Other stores in the small southeastern Oklahoma town of Broken Bow also closed after the news broke, Burke said.

“Everything shut down,” Burke said. “The town was devastated.”

It has been 60 years since Kennedy fell to an assassin’s bullets on Nov. 22, 1963, in Dallas. Like most Americans, Oklahomans who are old enough to remember that day do so like it was yesterday.

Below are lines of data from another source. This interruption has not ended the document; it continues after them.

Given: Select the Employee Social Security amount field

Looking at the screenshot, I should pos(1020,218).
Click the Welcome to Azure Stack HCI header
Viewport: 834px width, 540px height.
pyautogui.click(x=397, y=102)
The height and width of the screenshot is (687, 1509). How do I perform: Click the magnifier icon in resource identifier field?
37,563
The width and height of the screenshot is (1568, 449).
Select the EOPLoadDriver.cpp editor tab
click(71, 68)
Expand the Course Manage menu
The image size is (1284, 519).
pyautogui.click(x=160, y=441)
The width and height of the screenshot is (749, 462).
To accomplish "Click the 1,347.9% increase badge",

Mrs. John F. Kennedy kisses the casket of her husband in the rotunda of the U.S. Capitol on Nov. 24, 1963. Daughter Caroline kneels alongside.
Mrs. John F. Kennedy kisses the casket of her husband in the rotunda of the U.S. Capitol on Nov. 24, 1963. Daughter Caroline kneels alongside.

OKC felt like a ‘funeral service’ after JFK assassination

William G. Paul, who would later serve terms as president of the Oklahoma Bar Association and American Bar Association, was a 32-year-old attorney in Oklahoma City having lunch at The Petroleum Club when it was announced the president had been shot.

The rest of the day in Oklahoma City felt like “a national funeral service,” he said. “It was very somber. It’s all people did talk about for two or three days.

More: Norman journalist is one of two reporters left who was there when JFK was assassinated. Here's what he remembers

“I thought Jack Kennedy was a fine president, and I admired him. It was a big loss for the country. A terrible loss.”

Kennedy’s funeral was held on Monday. The new president, Lyndon Johnson, declared a day of mourning. All state and city offices were closed. Schools and universities closed for part if not all of that day. A memorial service was held at Oklahoma City University.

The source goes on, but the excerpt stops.